Traumatic brain injury fast-forwards Alzheimer's pathology: evidence from amyloid positron emission tomorgraphy imaging.

Abstract

Traumatic brain injury (TBI) has been proposed as a risk factor for Alzheimer's disease (AD), although the mechanisms underlying the putative association are poorly understood. We investigated elderly individuals with a remote history of TBI, aiming to understand how this may have influenced amyloidosis, neurodegeneration, and clinical expression along the AD continuum. Total of 241 individual datasets including amyloid beta (Aβ) positron emission tomography ([18F]-AV45), structural MRI, and neuropsychological measures, were obtained from the Alzheimer's Disease Neuroimaging Initiative. The data were stratified into groups with (TBI +) or without (TBI-) history of head injury, and by clinical dementia rating (CDR) scores, into subgroups with normal cognition (CDR = 0) and those with symptomatic cognitive decline (CDR ≥ 0.5). We contrasted the TBI + and TBI- subgroups with respect to the onset age and extent of cognitive decline, cortical thickness changes, and Aβ standard uptake value (SUVr). Compared to the TBI-/CDR ≥ 0.5 subgroup, the TBI + /CDR ≥ 0.5 subgroup showed a 3-4year earlier age of cognitive impairment onset (ACIO, p = 0.005). Among those participants on the AD continuum (Aβ + , as defined by a cortical SUVr ≥ 1.23), irrespective of current CDR, a TBI + history was associated with greater Aβ deposition and more pronounced cortical thinning.

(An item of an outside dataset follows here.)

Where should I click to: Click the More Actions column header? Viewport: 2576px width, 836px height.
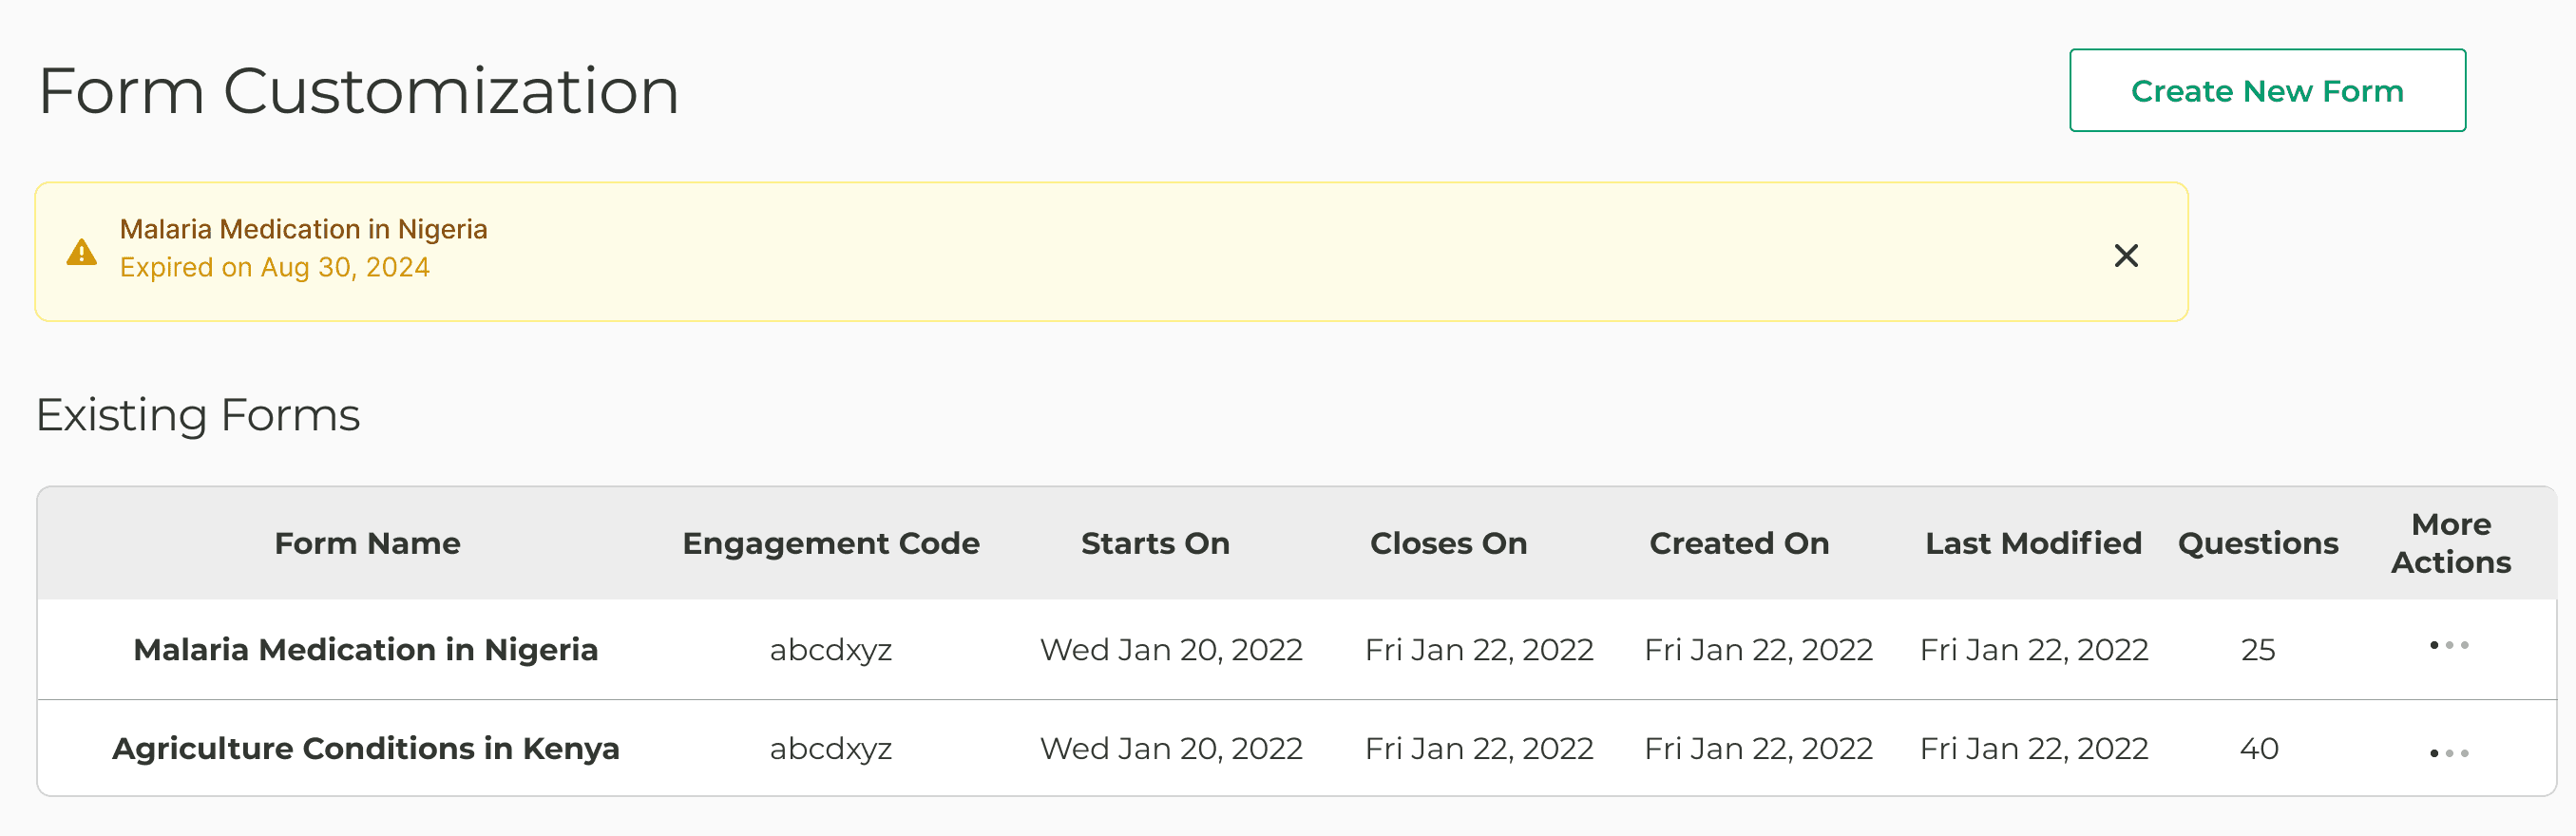[x=2451, y=543]
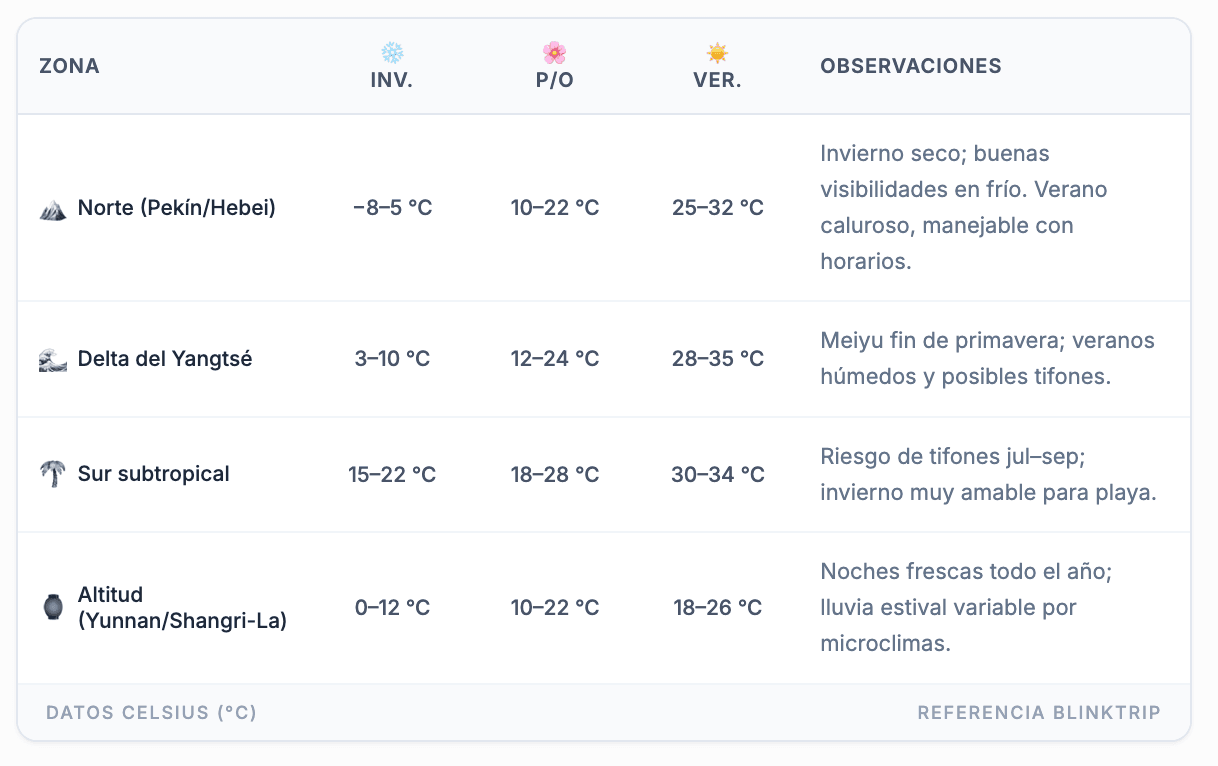The image size is (1218, 766).
Task: Select the Sur subtropical row name
Action: 154,474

When matched for severity of cognitive status, the TBI + /CDR ≥ 0.5 group showed greater Aβ burden, but earlier ACIO as compared to the TBI-/CDR ≥ 0.5, suggesting a more indolent clinical AD progression in those with TBI history. Remote TBI history may alter the AD onset trajectory, with approximately 4years earlier ACIO, greater amyloid deposition, and cortical thinning.